The team identified the remains as belonging to Alyce Catharina Peterson, after the St. Croix County Sheriff’s Office contacted her niece, who agreed to a DNA test.

woman in white sweater and necklace
Alyce Peterson
Courtesy DNA Doe Project

But putting a name to the remains raised more questions. In a statement on the DNA Doe Project’s website, case manager Eric Hendershott said that further investigation determined that Peterson had died of natural causes in 2001 and records showed that her body was cremated.

“This is the first time that I have seen a Doe identified as someone who had a death certificate and who was supposedly cremated,” Hendershott said in the statement. “The fact that Alyce’s skull ended up where it did was a real shock, but I’m glad that the team was able to identify her and reunite her with her family.”

In a search warrant for cremation records that Maplewood Police Detective Ashley Bergeron requested on Aug. 6, Peterson had been transported to Regions Hospital in St. Paul for a medical emergency. She died there on July 23, 2001 from an aortic aneurysm.

“Through interviewing next-of-kin and a family friend,” Bergeron writes, “the St. Croix County Sheriff's Office determined Peterson had been cremated at the Forest Lawn Cemetery” in Maplewood two days after her death.

“Peterson's next of kin did receive cremated remains; however, it has not been confirmed that those remains are Peterson,” Bergeron adds.

According to the warrant, a medical examiner and a forensic anthropologist determined that Peterson’s skull was severed from her body after her death, “likely with a hand saw tool.”

Bergeron writes that she’s investigating whether cemetery employees severed Peterson’s skull and if it occurred on cemetery property.

MPR News left an email message with cemetery staff on Friday.

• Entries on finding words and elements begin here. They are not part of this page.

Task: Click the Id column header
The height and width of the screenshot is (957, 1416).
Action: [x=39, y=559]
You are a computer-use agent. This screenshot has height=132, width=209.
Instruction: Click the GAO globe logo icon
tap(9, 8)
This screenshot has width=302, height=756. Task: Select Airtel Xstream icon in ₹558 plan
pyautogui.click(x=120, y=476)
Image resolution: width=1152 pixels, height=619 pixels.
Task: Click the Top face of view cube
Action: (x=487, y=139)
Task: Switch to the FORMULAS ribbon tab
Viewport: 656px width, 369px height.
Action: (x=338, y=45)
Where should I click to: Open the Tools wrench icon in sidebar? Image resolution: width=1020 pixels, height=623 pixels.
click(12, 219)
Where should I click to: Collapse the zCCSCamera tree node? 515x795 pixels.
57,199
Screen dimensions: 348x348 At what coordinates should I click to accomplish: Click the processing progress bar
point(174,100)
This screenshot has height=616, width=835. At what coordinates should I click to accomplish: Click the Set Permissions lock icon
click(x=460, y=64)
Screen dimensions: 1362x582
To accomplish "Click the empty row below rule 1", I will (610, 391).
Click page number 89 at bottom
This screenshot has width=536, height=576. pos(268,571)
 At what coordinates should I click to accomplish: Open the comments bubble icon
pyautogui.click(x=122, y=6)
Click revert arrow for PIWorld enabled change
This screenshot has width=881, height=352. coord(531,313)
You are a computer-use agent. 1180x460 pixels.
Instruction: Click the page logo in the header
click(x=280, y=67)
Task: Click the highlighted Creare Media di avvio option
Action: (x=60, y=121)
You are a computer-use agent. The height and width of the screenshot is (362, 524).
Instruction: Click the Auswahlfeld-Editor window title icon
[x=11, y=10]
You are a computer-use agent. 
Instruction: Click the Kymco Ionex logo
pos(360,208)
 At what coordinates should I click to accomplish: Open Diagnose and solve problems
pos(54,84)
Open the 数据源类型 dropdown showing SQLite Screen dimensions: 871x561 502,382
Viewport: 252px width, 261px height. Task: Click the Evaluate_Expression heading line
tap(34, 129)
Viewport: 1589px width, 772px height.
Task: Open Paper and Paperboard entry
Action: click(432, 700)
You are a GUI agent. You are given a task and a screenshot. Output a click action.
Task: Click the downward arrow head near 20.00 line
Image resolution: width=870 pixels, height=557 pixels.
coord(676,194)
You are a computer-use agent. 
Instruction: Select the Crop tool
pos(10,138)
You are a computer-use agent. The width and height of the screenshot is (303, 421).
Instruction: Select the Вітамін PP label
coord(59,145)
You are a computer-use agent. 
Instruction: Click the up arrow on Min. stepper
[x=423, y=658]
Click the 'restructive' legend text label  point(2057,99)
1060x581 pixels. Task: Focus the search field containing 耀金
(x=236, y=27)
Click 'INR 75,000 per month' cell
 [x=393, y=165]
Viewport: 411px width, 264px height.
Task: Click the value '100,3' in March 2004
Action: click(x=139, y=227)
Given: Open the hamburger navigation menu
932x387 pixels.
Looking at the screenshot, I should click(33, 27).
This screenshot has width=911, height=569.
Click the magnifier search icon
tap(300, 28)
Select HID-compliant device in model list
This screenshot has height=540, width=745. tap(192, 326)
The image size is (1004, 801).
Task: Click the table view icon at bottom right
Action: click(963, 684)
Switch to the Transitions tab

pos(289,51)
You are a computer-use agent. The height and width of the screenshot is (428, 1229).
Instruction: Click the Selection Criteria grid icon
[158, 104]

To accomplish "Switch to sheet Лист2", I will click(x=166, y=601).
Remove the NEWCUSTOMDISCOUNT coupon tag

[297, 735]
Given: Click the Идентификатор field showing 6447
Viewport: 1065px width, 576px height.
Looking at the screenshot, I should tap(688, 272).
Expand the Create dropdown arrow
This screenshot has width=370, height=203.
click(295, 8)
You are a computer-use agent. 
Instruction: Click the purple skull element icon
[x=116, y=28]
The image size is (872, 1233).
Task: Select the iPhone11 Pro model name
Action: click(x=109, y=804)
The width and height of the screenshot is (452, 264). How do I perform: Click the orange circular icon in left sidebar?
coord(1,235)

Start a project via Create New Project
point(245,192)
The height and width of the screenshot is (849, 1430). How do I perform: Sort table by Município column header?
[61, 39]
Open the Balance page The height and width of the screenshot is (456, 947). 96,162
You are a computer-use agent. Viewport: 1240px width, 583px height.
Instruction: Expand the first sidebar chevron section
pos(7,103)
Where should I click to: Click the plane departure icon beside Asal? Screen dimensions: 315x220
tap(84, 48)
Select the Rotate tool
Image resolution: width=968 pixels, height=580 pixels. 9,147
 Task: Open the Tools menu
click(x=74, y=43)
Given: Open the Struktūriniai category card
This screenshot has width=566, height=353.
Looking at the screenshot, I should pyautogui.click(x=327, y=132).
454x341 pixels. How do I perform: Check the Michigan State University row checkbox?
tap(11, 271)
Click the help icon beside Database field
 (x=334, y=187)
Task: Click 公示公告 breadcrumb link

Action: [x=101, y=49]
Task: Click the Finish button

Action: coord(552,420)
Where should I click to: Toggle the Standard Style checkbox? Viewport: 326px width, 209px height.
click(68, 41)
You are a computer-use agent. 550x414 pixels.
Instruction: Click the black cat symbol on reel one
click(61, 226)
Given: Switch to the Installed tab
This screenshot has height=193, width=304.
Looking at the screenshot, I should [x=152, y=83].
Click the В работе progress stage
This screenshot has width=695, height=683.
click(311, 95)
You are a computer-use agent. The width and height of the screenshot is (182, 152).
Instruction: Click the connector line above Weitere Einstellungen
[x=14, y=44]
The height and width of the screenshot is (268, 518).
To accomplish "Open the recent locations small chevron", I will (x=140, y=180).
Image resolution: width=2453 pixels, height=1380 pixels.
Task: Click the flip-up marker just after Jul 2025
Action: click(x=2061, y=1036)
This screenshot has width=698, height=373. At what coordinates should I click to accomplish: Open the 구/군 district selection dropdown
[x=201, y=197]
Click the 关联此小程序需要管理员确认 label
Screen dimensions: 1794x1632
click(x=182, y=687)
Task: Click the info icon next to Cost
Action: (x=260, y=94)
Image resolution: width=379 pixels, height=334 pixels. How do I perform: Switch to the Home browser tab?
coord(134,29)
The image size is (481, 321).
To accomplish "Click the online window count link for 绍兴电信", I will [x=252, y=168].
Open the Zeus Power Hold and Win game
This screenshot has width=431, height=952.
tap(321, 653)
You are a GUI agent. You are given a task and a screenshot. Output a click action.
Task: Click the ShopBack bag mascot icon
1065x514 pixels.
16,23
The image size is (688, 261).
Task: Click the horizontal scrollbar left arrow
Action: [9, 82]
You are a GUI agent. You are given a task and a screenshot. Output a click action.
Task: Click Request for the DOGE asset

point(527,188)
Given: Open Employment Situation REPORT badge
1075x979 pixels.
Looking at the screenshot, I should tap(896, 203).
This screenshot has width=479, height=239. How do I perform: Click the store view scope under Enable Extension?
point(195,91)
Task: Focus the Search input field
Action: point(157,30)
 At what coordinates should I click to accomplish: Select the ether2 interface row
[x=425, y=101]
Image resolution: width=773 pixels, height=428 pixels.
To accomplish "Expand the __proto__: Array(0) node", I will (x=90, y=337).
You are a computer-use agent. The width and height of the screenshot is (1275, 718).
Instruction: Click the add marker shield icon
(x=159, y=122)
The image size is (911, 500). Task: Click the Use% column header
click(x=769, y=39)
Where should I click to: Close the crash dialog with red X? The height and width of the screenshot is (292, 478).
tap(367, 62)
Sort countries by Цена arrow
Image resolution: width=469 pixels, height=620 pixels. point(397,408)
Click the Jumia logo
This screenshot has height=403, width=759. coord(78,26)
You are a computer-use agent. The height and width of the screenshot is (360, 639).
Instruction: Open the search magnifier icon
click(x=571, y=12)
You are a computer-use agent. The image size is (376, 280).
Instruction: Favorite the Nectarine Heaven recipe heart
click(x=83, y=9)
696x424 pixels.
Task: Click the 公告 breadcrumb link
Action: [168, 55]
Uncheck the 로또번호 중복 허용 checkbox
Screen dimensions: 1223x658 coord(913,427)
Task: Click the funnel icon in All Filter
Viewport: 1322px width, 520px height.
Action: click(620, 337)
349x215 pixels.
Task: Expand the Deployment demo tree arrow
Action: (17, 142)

In October 2002, Boy Scouts hiking at the Fred C. Andersen Scout Camp near the St. Croix River found a trash back in a ravine several hundred yards from a road. Inside was a human skull that was “in the late stages of decomposition,” according to Bergeron’s warrant. The St. Croix County Sheriff’s Office made several attempts to identify the skull over the ensuing decades before contacting the DNA Doe Project.